*EXERCISE PROMPT*. Retype the full set of records. Keep every character identical.

[[ DATA, beginning ]]

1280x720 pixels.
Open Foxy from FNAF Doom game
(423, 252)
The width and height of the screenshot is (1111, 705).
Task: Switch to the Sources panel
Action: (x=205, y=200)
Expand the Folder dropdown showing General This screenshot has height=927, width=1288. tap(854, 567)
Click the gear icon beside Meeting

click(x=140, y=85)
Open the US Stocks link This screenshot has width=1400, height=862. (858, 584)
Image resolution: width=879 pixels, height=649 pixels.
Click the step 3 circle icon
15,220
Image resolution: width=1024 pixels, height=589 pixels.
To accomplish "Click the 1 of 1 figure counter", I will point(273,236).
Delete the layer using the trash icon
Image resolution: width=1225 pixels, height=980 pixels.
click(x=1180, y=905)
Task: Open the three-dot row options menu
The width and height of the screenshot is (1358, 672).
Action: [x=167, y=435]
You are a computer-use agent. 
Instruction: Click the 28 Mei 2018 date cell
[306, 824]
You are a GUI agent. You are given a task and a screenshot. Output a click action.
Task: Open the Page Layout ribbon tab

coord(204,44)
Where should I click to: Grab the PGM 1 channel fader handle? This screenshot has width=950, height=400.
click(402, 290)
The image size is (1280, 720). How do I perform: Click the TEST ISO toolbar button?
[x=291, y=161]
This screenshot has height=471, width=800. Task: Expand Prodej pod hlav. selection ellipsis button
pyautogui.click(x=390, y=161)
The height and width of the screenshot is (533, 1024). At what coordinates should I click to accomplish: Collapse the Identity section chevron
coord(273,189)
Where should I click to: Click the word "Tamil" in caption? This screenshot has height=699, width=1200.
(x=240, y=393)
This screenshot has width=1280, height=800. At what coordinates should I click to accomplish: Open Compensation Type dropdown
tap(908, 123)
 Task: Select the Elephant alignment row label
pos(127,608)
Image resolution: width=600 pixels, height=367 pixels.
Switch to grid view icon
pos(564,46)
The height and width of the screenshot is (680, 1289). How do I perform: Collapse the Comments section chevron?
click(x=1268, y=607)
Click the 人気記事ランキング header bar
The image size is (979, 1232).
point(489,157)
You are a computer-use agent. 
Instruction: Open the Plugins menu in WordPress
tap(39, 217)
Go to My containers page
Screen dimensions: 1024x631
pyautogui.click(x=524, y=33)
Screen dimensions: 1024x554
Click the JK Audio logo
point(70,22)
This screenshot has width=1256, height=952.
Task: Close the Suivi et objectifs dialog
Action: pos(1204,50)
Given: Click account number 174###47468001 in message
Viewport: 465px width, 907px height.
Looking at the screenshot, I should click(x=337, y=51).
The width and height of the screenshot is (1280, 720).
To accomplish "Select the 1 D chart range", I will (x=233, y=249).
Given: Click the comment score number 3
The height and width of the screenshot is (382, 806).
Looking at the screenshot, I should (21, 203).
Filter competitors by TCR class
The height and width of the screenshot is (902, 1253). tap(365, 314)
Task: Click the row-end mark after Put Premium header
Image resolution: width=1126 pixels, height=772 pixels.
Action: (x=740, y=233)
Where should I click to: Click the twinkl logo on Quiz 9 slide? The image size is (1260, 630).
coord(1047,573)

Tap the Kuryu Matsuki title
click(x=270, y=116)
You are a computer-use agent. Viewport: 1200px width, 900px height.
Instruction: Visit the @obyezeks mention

[[ DATA, end ]]

*REPLY TO THE TASK*.
1280x720 pixels.
Open Foxy from FNAF Doom game
(423, 252)
The width and height of the screenshot is (1111, 705).
Task: Switch to the Sources panel
Action: (x=205, y=200)
Expand the Folder dropdown showing General This screenshot has height=927, width=1288. tap(854, 567)
Click the gear icon beside Meeting

click(x=140, y=85)
Open the US Stocks link This screenshot has width=1400, height=862. (858, 584)
Image resolution: width=879 pixels, height=649 pixels.
Click the step 3 circle icon
15,220
Image resolution: width=1024 pixels, height=589 pixels.
To accomplish "Click the 1 of 1 figure counter", I will point(273,236).
Delete the layer using the trash icon
Image resolution: width=1225 pixels, height=980 pixels.
click(x=1180, y=905)
Task: Open the three-dot row options menu
The width and height of the screenshot is (1358, 672).
Action: [x=167, y=435]
You are a computer-use agent. 
Instruction: Click the 28 Mei 2018 date cell
[306, 824]
You are a GUI agent. You are given a task and a screenshot. Output a click action.
Task: Open the Page Layout ribbon tab

coord(204,44)
Where should I click to: Grab the PGM 1 channel fader handle? This screenshot has width=950, height=400.
click(402, 290)
The image size is (1280, 720). How do I perform: Click the TEST ISO toolbar button?
[x=291, y=161]
This screenshot has height=471, width=800. Task: Expand Prodej pod hlav. selection ellipsis button
pyautogui.click(x=390, y=161)
The height and width of the screenshot is (533, 1024). At what coordinates should I click to accomplish: Collapse the Identity section chevron
coord(273,189)
Where should I click to: Click the word "Tamil" in caption? This screenshot has height=699, width=1200.
(x=240, y=393)
This screenshot has width=1280, height=800. At what coordinates should I click to accomplish: Open Compensation Type dropdown
tap(908, 123)
 Task: Select the Elephant alignment row label
pos(127,608)
Image resolution: width=600 pixels, height=367 pixels.
Switch to grid view icon
pos(564,46)
The height and width of the screenshot is (680, 1289). How do I perform: Collapse the Comments section chevron?
click(x=1268, y=607)
Click the 人気記事ランキング header bar
The image size is (979, 1232).
point(489,157)
You are a computer-use agent. 
Instruction: Open the Plugins menu in WordPress
tap(39, 217)
Go to My containers page
Screen dimensions: 1024x631
pyautogui.click(x=524, y=33)
Screen dimensions: 1024x554
Click the JK Audio logo
point(70,22)
This screenshot has width=1256, height=952.
Task: Close the Suivi et objectifs dialog
Action: pos(1204,50)
Given: Click account number 174###47468001 in message
Viewport: 465px width, 907px height.
Looking at the screenshot, I should click(x=337, y=51).
The width and height of the screenshot is (1280, 720).
To accomplish "Select the 1 D chart range", I will (x=233, y=249).
Given: Click the comment score number 3
The height and width of the screenshot is (382, 806).
Looking at the screenshot, I should (21, 203).
Filter competitors by TCR class
The height and width of the screenshot is (902, 1253). tap(365, 314)
Task: Click the row-end mark after Put Premium header
Image resolution: width=1126 pixels, height=772 pixels.
Action: (x=740, y=233)
Where should I click to: Click the twinkl logo on Quiz 9 slide? The image size is (1260, 630).
coord(1047,573)

Tap the Kuryu Matsuki title
click(x=270, y=116)
You are a computer-use agent. Viewport: 1200px width, 900px height.
Instruction: Visit the @obyezeks mention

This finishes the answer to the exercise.